DEV Community

Diego
Diego

Posted on • Updated on

AWS Lambda - Step Functions - RDS - S3 - Aurora - Part 1

This is the first post about integrate Step Functions to an specific workflow. It's a public repo with one of my first python code, learning about that too.

How it works

A explanation on how it works can founded here:

Requirementes

  • Chalice 1.1.0
  • Python 2.7

Json For Unique Machine

{
  "Comment": "State machine to populate databases for reports."
  "StartAt": "MySql To S3 Files"
  "States": {
    "MySql To S3 Files": {
      "Type": "Task"
      "Resource": "ARN",
      "ResultPath": "$.guid",
      "Next": "S3 Data To Mysql",
      "Retry": [
        {
          "ErrorEquals": [
            "States.ALL"
          ],
          "IntervalSeconds": 1,
          "MaxAttempts": 3,
          "BackoffRate": 2
        }
      ]
    },
    "S3 Data To Mysql": {
      "Type": "Task",
      "Resource": "ARN",
      "InputPath": "$.guid",
      "End": true,
      "Retry": [
        {
          "ErrorEquals": [
            "States.ALL"
          ],
          "IntervalSeconds": 1,
          "MaxAttempts": 3,
          "BackoffRate": 2
        }
      ]
    }
  }
}

Json For Parallel Machines

{
  "Comment": "State machine to populate databases for reports.",
  "StartAt": "MySql To S3 Files",
  "States": {
    "MySql To S3 Files": {
      "Type": "Task",
      "Resource": "lambda-arn",
      "ResultPath": "$.guid",
      "Next": "InsertDataToMysql",
      "Retry": [
        {
          "ErrorEquals": [
            "States.ALL"
          ],
          "IntervalSeconds": 1,
          "MaxAttempts": 3,
          "BackoffRate": 2
        }
      ]
    },

Objective:

The objective for this post, it's moving data from a MySQL database to S3, and from there to another database.
The case that we are using is from Amazon RDS to Amazon Aurora, it can be another database of course, the idea is connect our new dataset with Bussiness Inteligences tools without affecting the original dataset and with a custom structure.

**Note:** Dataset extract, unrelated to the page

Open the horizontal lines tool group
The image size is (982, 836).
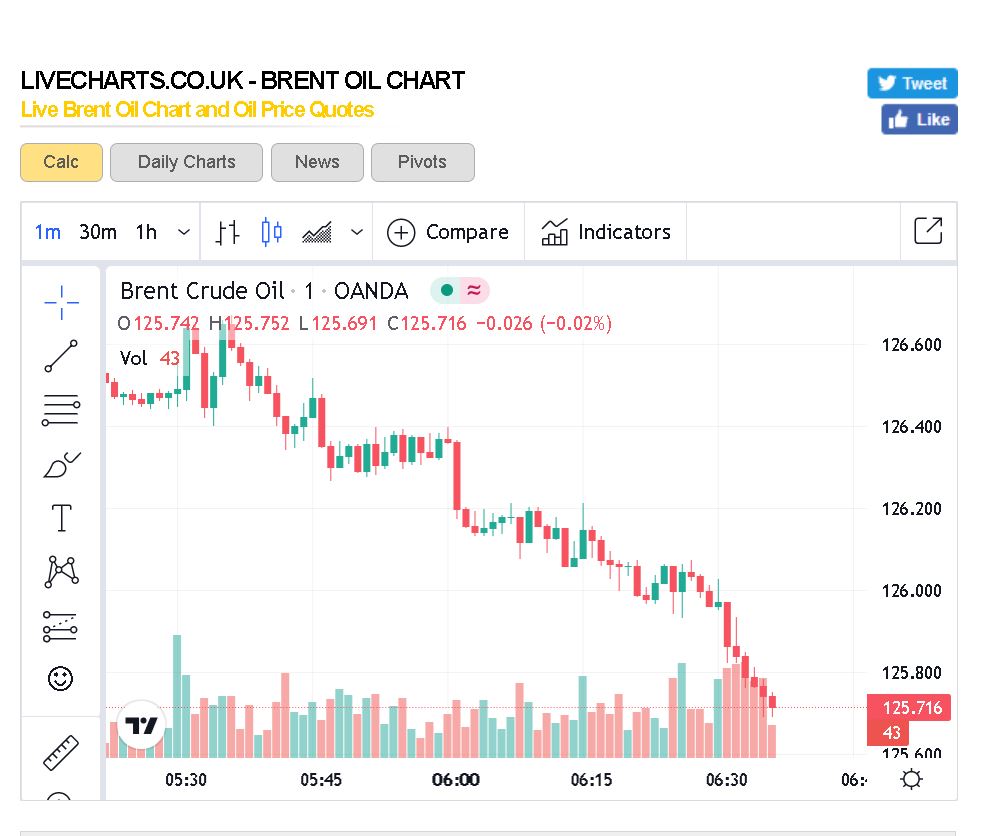(61, 410)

The first tought was use AWS Data Pipeline, but there are certains behavior that we need to custom.

The idea is have three or more post to get the objective, this is:

  1. An admin database to handle the params, in our case we use:
    • Companies
    • Tables
  2. Moving the data from RDS to S3
  3. Moving the data from S3 to Aurora
  4. Schedule to run the functions
  5. An script to auto-create the information, only setting a customer(company in our use case)
  6. Script to truncate tables, change names and detect that the new data is available.
  7. Lambdas working in parallel with step functions and params for big tables.

In this post i'm going trough the points 1-2-3 and 4.

Admin Database

I'm going to put the structure that i'm using for the two main tables and how we use both:

Companies

I called the table companies, but you can change to customer or whatever you need (it's necessary to change the code to). The idea is that we have multiple companies, but only a few need Bussiness Inteligence, so for that companies we set-up a small configuration to get the info in our main database.

Name Description
company_id Unique identifier of the element
status The status represent if it need the report
alias Used to create csv and the bucket of the company
CREATE TABLE `companies` (
  `id` int(11) unsigned NOT NULL AUTO_INCREMENT,
  `company_id` int(11) DEFAULT NULL,
  `status` int(11) DEFAULT '0',
  `alias` varchar(60) DEFAULT NULL,
  PRIMARY KEY (`id`)
) ENGINE=InnoDB AUTO_INCREMENT=5 DEFAULT CHARSET=latin1;
Enter fullscreen mode Exit fullscreen mode

Tables

This table is designed to get the queries related to what information it's needed to be migrated.

Name Description
name Name of the table i.e. users
status Logical status if it's necessary get the information
query_select SQL to get the information
params_select Params for the Select Query
query_insert SQL to insert the information
params_insert Params for the Insert Query
CREATE TABLE `tables` (
  `id` int(11) unsigned NOT NULL AUTO_INCREMENT,
  `name` varchar(255) DEFAULT '',
  `status` int(11) DEFAULT '0',
  `query_select` text,
  `params_select` text,
  `query_insert` text NOT NULL,
  `params_insert` text NOT NULL,
  PRIMARY KEY (`id`)
) ENGINE=InnoDB AUTO_INCREMENT=9 DEFAULT CHARSET=latin1;
Enter fullscreen mode Exit fullscreen mode

This is an real example, in the future version I wanna do a better approach to handle params.
The related insert is going to be a detect the table "users" and get the data accordingly the value of query_select using the params_query values, with this information the CSV is generated and inserted in S3.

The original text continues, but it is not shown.